# INSTRUCTIONS TO FOLLOW
Reproduce each line of the listing below verbatim.

>>>

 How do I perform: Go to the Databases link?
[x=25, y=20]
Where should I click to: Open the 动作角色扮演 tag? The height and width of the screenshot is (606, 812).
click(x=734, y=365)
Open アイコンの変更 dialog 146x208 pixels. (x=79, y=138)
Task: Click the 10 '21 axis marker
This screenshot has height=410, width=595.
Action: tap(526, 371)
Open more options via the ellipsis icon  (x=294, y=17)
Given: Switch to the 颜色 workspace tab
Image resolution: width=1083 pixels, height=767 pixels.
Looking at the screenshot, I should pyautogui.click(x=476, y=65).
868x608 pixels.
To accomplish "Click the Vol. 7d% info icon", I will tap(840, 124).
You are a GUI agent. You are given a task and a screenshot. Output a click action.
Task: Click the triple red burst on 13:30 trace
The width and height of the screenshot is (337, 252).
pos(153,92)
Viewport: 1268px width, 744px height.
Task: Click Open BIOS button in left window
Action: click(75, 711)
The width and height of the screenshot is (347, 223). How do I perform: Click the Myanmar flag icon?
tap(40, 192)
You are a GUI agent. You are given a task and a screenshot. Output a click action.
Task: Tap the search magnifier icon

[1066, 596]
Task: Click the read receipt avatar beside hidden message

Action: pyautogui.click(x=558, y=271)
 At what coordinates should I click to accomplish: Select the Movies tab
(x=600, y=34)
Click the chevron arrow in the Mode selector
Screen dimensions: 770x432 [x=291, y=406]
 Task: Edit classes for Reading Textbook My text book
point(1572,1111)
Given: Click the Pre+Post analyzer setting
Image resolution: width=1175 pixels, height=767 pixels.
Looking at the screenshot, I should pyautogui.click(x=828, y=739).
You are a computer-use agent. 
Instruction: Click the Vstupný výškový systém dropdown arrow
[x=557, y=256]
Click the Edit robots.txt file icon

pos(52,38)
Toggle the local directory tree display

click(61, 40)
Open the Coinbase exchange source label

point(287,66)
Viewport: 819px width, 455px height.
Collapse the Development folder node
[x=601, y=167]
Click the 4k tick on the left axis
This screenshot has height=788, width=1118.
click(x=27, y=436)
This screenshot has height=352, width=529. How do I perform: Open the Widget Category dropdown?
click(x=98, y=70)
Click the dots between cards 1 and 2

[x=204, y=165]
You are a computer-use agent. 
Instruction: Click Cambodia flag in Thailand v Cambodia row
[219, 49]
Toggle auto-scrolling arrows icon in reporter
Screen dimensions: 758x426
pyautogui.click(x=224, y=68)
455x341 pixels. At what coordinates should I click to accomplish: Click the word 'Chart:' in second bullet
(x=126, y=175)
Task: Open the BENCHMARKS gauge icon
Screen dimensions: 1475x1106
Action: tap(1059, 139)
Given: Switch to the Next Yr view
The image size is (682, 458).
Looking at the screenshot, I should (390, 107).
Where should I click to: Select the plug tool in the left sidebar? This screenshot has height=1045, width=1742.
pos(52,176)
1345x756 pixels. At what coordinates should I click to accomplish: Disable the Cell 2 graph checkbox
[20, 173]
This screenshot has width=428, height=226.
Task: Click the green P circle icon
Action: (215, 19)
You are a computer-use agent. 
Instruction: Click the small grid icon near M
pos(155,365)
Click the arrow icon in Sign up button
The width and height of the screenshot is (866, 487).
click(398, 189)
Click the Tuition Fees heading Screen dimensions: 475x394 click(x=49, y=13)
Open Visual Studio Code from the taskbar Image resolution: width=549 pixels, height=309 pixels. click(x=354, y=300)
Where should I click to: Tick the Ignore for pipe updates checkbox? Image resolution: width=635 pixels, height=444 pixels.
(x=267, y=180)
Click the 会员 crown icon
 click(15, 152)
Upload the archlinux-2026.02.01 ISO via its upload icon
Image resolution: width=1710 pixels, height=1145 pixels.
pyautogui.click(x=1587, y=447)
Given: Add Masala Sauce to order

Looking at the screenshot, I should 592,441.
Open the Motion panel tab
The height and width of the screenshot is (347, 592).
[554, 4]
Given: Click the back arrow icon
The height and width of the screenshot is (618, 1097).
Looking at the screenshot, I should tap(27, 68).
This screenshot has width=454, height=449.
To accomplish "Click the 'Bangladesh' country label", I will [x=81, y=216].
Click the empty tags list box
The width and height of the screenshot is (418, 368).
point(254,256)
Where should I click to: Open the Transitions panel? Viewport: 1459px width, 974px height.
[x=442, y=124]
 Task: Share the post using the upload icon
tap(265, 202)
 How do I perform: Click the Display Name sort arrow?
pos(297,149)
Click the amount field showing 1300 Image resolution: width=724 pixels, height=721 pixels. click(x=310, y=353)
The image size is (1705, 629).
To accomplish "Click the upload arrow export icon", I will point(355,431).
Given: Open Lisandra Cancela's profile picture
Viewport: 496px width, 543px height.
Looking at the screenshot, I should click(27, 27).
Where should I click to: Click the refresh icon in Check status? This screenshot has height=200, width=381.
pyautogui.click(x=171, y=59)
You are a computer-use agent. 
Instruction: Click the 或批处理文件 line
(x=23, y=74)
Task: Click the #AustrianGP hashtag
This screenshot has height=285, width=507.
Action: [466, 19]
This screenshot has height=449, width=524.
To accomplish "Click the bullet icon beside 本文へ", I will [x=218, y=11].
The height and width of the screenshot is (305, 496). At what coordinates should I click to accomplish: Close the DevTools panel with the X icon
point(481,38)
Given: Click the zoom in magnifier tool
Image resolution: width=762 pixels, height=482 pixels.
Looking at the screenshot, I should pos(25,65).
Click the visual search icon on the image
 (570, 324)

<<<

# THE SOLUTION
 How do I perform: Go to the Databases link?
[x=25, y=20]
Where should I click to: Open the 动作角色扮演 tag? The height and width of the screenshot is (606, 812).
click(x=734, y=365)
Open アイコンの変更 dialog 146x208 pixels. (x=79, y=138)
Task: Click the 10 '21 axis marker
This screenshot has height=410, width=595.
Action: tap(526, 371)
Open more options via the ellipsis icon  (x=294, y=17)
Given: Switch to the 颜色 workspace tab
Image resolution: width=1083 pixels, height=767 pixels.
Looking at the screenshot, I should pyautogui.click(x=476, y=65).
868x608 pixels.
To accomplish "Click the Vol. 7d% info icon", I will tap(840, 124).
You are a GUI agent. You are given a task and a screenshot. Output a click action.
Task: Click the triple red burst on 13:30 trace
The width and height of the screenshot is (337, 252).
pos(153,92)
Viewport: 1268px width, 744px height.
Task: Click Open BIOS button in left window
Action: click(75, 711)
The width and height of the screenshot is (347, 223). How do I perform: Click the Myanmar flag icon?
tap(40, 192)
You are a GUI agent. You are given a task and a screenshot. Output a click action.
Task: Tap the search magnifier icon

[1066, 596]
Task: Click the read receipt avatar beside hidden message

Action: pyautogui.click(x=558, y=271)
 At what coordinates should I click to accomplish: Select the Movies tab
(x=600, y=34)
Click the chevron arrow in the Mode selector
Screen dimensions: 770x432 [x=291, y=406]
 Task: Edit classes for Reading Textbook My text book
point(1572,1111)
Given: Click the Pre+Post analyzer setting
Image resolution: width=1175 pixels, height=767 pixels.
Looking at the screenshot, I should pyautogui.click(x=828, y=739).
You are a computer-use agent. 
Instruction: Click the Vstupný výškový systém dropdown arrow
[x=557, y=256]
Click the Edit robots.txt file icon

pos(52,38)
Toggle the local directory tree display

click(61, 40)
Open the Coinbase exchange source label

point(287,66)
Viewport: 819px width, 455px height.
Collapse the Development folder node
[x=601, y=167]
Click the 4k tick on the left axis
This screenshot has height=788, width=1118.
click(x=27, y=436)
This screenshot has height=352, width=529. How do I perform: Open the Widget Category dropdown?
click(x=98, y=70)
Click the dots between cards 1 and 2

[x=204, y=165]
You are a computer-use agent. 
Instruction: Click Cambodia flag in Thailand v Cambodia row
[219, 49]
Toggle auto-scrolling arrows icon in reporter
Screen dimensions: 758x426
pyautogui.click(x=224, y=68)
455x341 pixels. At what coordinates should I click to accomplish: Click the word 'Chart:' in second bullet
(x=126, y=175)
Task: Open the BENCHMARKS gauge icon
Screen dimensions: 1475x1106
Action: tap(1059, 139)
Given: Switch to the Next Yr view
The image size is (682, 458).
Looking at the screenshot, I should (390, 107).
Where should I click to: Select the plug tool in the left sidebar? This screenshot has height=1045, width=1742.
pos(52,176)
1345x756 pixels. At what coordinates should I click to accomplish: Disable the Cell 2 graph checkbox
[20, 173]
This screenshot has width=428, height=226.
Task: Click the green P circle icon
Action: (215, 19)
You are a computer-use agent. 
Instruction: Click the small grid icon near M
pos(155,365)
Click the arrow icon in Sign up button
The width and height of the screenshot is (866, 487).
click(398, 189)
Click the Tuition Fees heading Screen dimensions: 475x394 click(x=49, y=13)
Open Visual Studio Code from the taskbar Image resolution: width=549 pixels, height=309 pixels. click(x=354, y=300)
Where should I click to: Tick the Ignore for pipe updates checkbox? Image resolution: width=635 pixels, height=444 pixels.
(x=267, y=180)
Click the 会员 crown icon
 click(15, 152)
Upload the archlinux-2026.02.01 ISO via its upload icon
Image resolution: width=1710 pixels, height=1145 pixels.
pyautogui.click(x=1587, y=447)
Given: Add Masala Sauce to order

Looking at the screenshot, I should 592,441.
Open the Motion panel tab
The height and width of the screenshot is (347, 592).
[554, 4]
Given: Click the back arrow icon
The height and width of the screenshot is (618, 1097).
Looking at the screenshot, I should tap(27, 68).
This screenshot has width=454, height=449.
To accomplish "Click the 'Bangladesh' country label", I will [x=81, y=216].
Click the empty tags list box
The width and height of the screenshot is (418, 368).
point(254,256)
Where should I click to: Open the Transitions panel? Viewport: 1459px width, 974px height.
[x=442, y=124]
 Task: Share the post using the upload icon
tap(265, 202)
 How do I perform: Click the Display Name sort arrow?
pos(297,149)
Click the amount field showing 1300 Image resolution: width=724 pixels, height=721 pixels. click(x=310, y=353)
The image size is (1705, 629).
To accomplish "Click the upload arrow export icon", I will point(355,431).
Given: Open Lisandra Cancela's profile picture
Viewport: 496px width, 543px height.
Looking at the screenshot, I should click(27, 27).
Where should I click to: Click the refresh icon in Check status? This screenshot has height=200, width=381.
pyautogui.click(x=171, y=59)
You are a computer-use agent. 
Instruction: Click the 或批处理文件 line
(x=23, y=74)
Task: Click the #AustrianGP hashtag
This screenshot has height=285, width=507.
Action: [466, 19]
This screenshot has height=449, width=524.
To accomplish "Click the bullet icon beside 本文へ", I will [x=218, y=11].
The height and width of the screenshot is (305, 496). At what coordinates should I click to accomplish: Close the DevTools panel with the X icon
point(481,38)
Given: Click the zoom in magnifier tool
Image resolution: width=762 pixels, height=482 pixels.
Looking at the screenshot, I should pos(25,65).
Click the visual search icon on the image
 (570, 324)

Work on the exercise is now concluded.